Gemini Live App

📌 Introduction

This project is a web-based demonstration of real-time, interruptible voice conversations using the Google Gemini Live API.
It allows users to engage in natural, spoken interactions with an AI assistant focused exclusively on topics related to Revolt Motors (an electric vehicle company).

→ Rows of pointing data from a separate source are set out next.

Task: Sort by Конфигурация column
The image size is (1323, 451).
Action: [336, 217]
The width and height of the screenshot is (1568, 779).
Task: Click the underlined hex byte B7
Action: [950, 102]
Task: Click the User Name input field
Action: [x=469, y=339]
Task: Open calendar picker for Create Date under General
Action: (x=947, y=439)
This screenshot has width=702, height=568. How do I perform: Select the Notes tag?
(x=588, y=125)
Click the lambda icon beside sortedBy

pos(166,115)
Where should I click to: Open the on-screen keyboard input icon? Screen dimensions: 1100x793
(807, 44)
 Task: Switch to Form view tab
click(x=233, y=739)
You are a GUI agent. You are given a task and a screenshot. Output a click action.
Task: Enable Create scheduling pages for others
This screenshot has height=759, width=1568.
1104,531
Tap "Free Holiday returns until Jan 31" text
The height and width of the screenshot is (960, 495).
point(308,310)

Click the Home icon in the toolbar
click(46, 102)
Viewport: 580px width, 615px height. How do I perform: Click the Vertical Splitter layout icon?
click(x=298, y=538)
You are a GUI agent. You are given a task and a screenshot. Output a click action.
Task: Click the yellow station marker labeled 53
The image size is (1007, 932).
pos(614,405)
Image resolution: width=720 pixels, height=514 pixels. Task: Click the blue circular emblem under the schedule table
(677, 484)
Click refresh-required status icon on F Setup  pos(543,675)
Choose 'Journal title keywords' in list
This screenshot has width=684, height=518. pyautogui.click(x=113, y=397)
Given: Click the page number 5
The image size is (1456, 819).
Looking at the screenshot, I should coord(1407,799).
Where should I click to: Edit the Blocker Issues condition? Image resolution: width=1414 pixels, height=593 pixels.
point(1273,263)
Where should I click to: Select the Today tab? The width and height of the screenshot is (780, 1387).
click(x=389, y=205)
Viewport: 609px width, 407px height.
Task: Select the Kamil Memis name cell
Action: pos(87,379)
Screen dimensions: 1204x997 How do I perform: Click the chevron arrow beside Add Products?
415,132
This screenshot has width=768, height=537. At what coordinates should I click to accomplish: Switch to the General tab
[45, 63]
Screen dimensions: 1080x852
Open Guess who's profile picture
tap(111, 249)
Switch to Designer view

The core functionality mirrors the interactive experience of sites like live.revoltmotors.com, with features such as:

🎤 Real-time Speech-to-Text and Text-to-Speech: Users speak into their microphone, and the AI responds with synthesized audio.
⏸ Interruptible Conversations: Users can interrupt the AI mid-response, handled smoothly via client-side VAD and server-side low-latency detection.
🚲 Themed AI Responses: AI only discusses Revolt Motors, ensuring concise and on-topic replies.
💡 UI Feedback: Status indicators (idle, listening, speaking), transcript display, and a talk button.

The app uses:

Node.js for the backend
Express for serving static files
WebSocket for real-time communication
Google GenAI library for AI integration
Web Audio API + AudioWorklet for efficient PCM processing

⚠️ Note: This project is for development/testing only. For production, monitor API quotas and consider upgrading your Google AI plan.

⚙️ Requirements

Node.js: Version 18+ (LTS recommended) → Download
Browser: Chrome/Firefox/Edge with microphone access enabled
Google Gemini API Key: Obtain from Google AI Studio
Hardware: Microphone + speakers/headphones

🚀 Setup Instructions

1. Install Node.js

If Node.js is not installed:

Download and install from nodejs.org.

Verify installation:

node --version
npm --version
(Example: Node.js v20.x.x and npm v10.x.x)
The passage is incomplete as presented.